Supplied records:
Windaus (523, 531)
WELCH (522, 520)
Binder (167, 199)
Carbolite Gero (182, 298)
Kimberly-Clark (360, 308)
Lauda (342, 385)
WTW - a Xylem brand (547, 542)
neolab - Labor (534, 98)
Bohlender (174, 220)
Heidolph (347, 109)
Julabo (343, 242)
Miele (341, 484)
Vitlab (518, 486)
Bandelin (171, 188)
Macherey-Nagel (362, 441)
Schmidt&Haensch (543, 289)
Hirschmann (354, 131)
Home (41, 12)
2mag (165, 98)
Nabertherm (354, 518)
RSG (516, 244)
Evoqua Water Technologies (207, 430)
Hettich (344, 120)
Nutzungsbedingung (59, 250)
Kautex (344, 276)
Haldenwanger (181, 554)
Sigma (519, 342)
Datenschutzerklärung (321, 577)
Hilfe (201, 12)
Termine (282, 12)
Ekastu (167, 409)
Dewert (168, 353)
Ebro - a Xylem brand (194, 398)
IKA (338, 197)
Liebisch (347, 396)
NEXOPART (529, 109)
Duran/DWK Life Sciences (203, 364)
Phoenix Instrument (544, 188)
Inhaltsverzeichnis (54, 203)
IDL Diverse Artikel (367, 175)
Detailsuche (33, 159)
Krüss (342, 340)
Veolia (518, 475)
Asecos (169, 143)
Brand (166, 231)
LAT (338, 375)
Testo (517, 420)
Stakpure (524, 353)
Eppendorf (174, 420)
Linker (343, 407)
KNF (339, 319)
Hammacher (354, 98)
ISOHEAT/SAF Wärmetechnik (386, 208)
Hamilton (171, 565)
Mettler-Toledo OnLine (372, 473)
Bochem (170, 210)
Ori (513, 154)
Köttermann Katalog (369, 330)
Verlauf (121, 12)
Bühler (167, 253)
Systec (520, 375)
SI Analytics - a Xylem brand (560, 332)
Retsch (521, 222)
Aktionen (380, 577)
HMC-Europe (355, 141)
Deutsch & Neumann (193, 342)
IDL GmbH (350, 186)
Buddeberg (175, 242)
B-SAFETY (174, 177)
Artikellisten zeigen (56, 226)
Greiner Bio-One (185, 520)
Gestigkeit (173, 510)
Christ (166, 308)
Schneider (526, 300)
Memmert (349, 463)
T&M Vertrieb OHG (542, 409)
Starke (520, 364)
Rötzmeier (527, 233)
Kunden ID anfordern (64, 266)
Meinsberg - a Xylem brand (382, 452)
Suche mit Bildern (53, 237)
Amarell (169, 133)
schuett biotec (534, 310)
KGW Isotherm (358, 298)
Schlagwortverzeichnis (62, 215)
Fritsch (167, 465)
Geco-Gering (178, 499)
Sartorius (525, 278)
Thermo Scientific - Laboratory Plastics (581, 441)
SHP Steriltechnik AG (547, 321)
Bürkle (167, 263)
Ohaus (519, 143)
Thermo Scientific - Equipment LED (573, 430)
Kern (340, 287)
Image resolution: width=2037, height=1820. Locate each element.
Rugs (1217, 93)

What you should do: A verbatim transcription is needed of the lines above, starting at the line with "Hamilton (171, 565)" and ending at the line with "Aktionen (380, 577)", both included, and of nothing else.

Answer space:
Hamilton (171, 565)
Mettler-Toledo OnLine (372, 473)
Bochem (170, 210)
Ori (513, 154)
Köttermann Katalog (369, 330)
Verlauf (121, 12)
Bühler (167, 253)
Systec (520, 375)
SI Analytics - a Xylem brand (560, 332)
Retsch (521, 222)
Aktionen (380, 577)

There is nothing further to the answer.